I can’t exactly remember how I arrived to Making sense of random effects, a good post in the Distributed Ecology blog (go over there and read it). Incidentally, my working theory is that I follow Scott Chamberlain (@recology_), who follows Karthik Ram ?(@_inundata) who mentioned Edmund Hart’s (@DistribEcology) post. I liked the discussion, but I thought one could add to the explanation to make it a bit clearer.
The idea is that there are 9 individuals, assessed five times each—once under each of five different levels for a treatment—so we need to include individual as a random effect; after all, it is our experimental unit. The code to generate the data, plot it and fit the model is available in the post, but I redid data generation to make it a bit more R-ish and, dare I say, a tad more elegant:
library(lme4)
library(ggplot2)
# Basic dataset
idf <- data.frame(ind = factor(rep(1:9, 5)),
levs = factor(rep(c('i1', 'i2', 'i3', 'i4', 'i5'), each = 9)),
f.means = rep(c(6, 16, 2, 10, 13), each = 9),
i.eff = rep(seq(-4, 4, length = 9), 5))
# Function for individual values used in apply
ran.ind <- function(f.means, i.eff) rnorm(1, f.means + i.eff, 0.3)

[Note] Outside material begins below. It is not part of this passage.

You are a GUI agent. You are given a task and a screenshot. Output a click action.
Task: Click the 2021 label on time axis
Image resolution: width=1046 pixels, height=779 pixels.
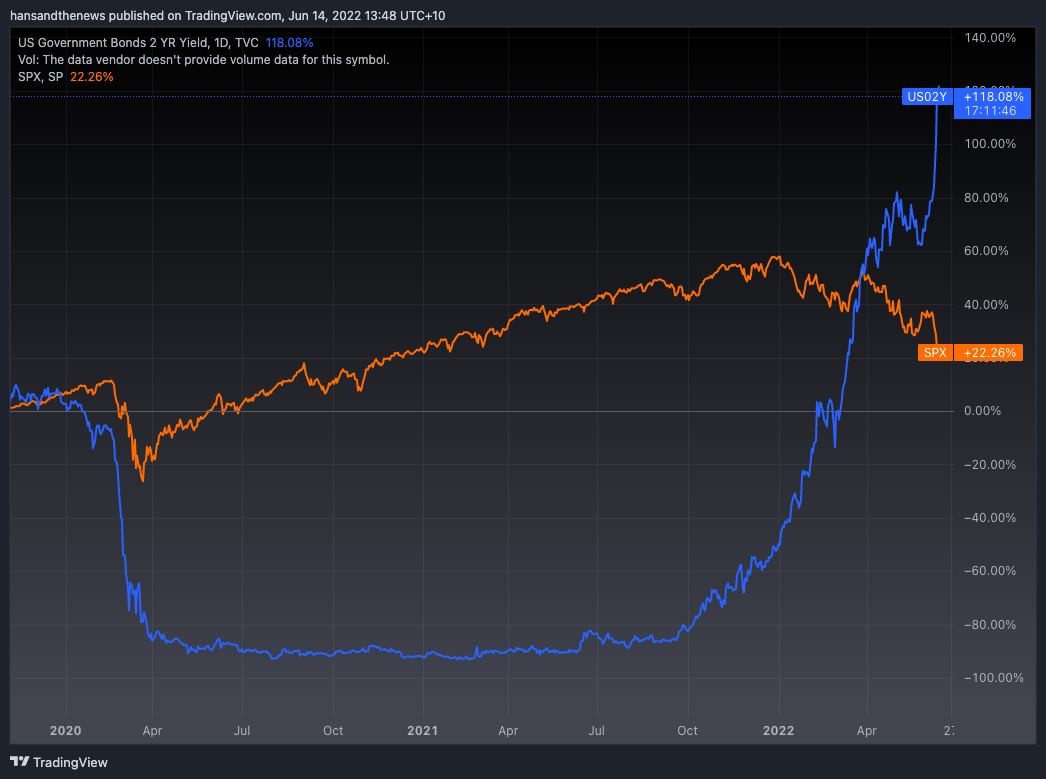click(421, 731)

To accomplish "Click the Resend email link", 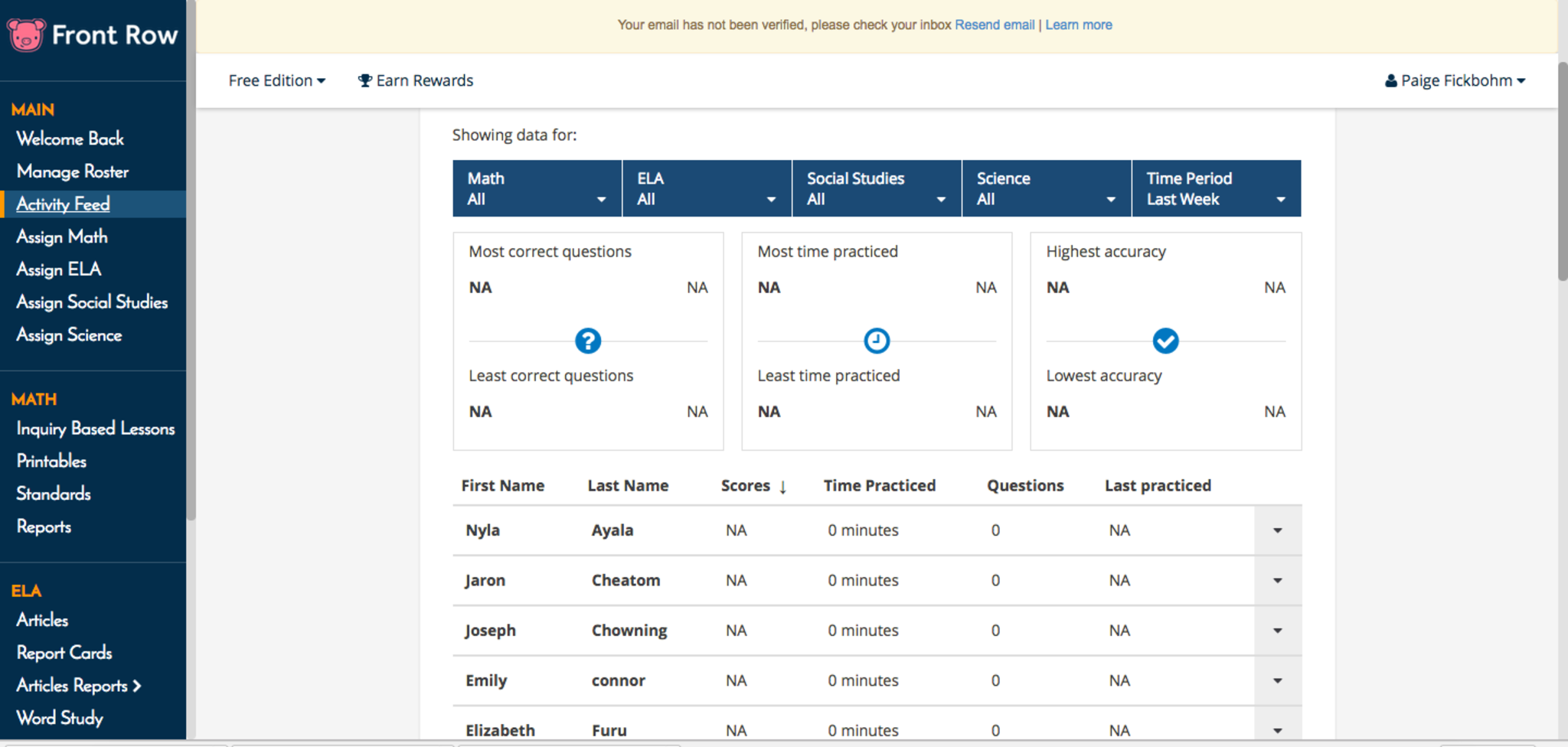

# Rich showed me this version of apply that takes more than one argument
# https://smtp.biostat.wustl.edu/sympa/biostat/arc/s-news/2005-06/msg00022.html
# so we skip loops
idf$size <- apply(idf[, 3:4], 1,
function(x) do.call('ran.ind', as.list(x)))
ggplot(idf, aes(x = levs, y = size, group = ind, colour = ind)) +
geom_point() + geom_path()
# Fit linear mixed model (avoid an overall mean with -1)
m3 <- lmer(size ~ levs - 1 + (1 | ind), data = idf)
summary(m3)
# Skipping a few things
# AIC BIC logLik deviance REMLdev
# 93.84 106.5 -39.92 72.16 79.84
#Random effects:
# Groups Name Variance Std.Dev.
# ind (Intercept) 7.14676 2.67334
# Residual 0.10123 0.31816
#Number of obs: 45, groups: ind, 9
# Show fixed effects
fixef(m3)
# levsi1 levsi2 levsi3 levsi4 levsi5
# 5.824753 15.896714 2.029902 9.969462 12.870952
What we can do to better understand what's going on is 'adjust' the score observations by the estimated fixed effects and plot those values to see what we are modeling with the random effects:
# Substract fixed effects
idf$adjusted <- idf$size - rep(fixef(m3), each = 9)
ggplot(idf, aes(x = levs, y = adjusted, group = ind, colour = ind)) +
geom_point() + geom_path()
# Display random effects
ranef(m3)
#$ind
# (Intercept)
#1 -3.89632810
#2 -2.83054394
#3 -1.99715524
#4 -1.12733342
#5 0.06619981
#6 0.95605162
#7 2.00483963
#8 2.99947727
#9 3.82479236
The random effects for individual or, better, the individual-level intercepts are pretty much the lines going through the middle of the points for each individual. Furthermore, the variance for ind
is the variance of the random intercepts around the 'adjusted' values, which can be seen comparing the variance of random effects above (~7.15) with the result below (~7.13).
var(unlist(ranef(m3)))
#[1] 7.12707
Distributed Ecology then goes on to randomize randomize the individuals within treatment, which means that the average deviation around the adjusted means is pretty close to zero, making that variance component close to zero. I hope this explanation complements Edmund Hart's nice post.
P.S. If you happen to be in the Southern part of South America next week, I'll be here and we can have a chat (and a beer, of course).
Nice job! I’ll totally agree that’s more elegant. I knew there must have been some clever way to generate the data with apply functions that I couldn’t figure out so I just went quick and dirty with the for loops.
R is incredibly powerful, but obvious is not a word that comes to mind very often with R. Another way to do the same generation would be using plyr’s ddply.
Thank you! I was struggling with mixed models and R – and I still am. But this post + the one at Distributed Ecology brought some illuminating new insights to me. Still confused but on a higher level 🙂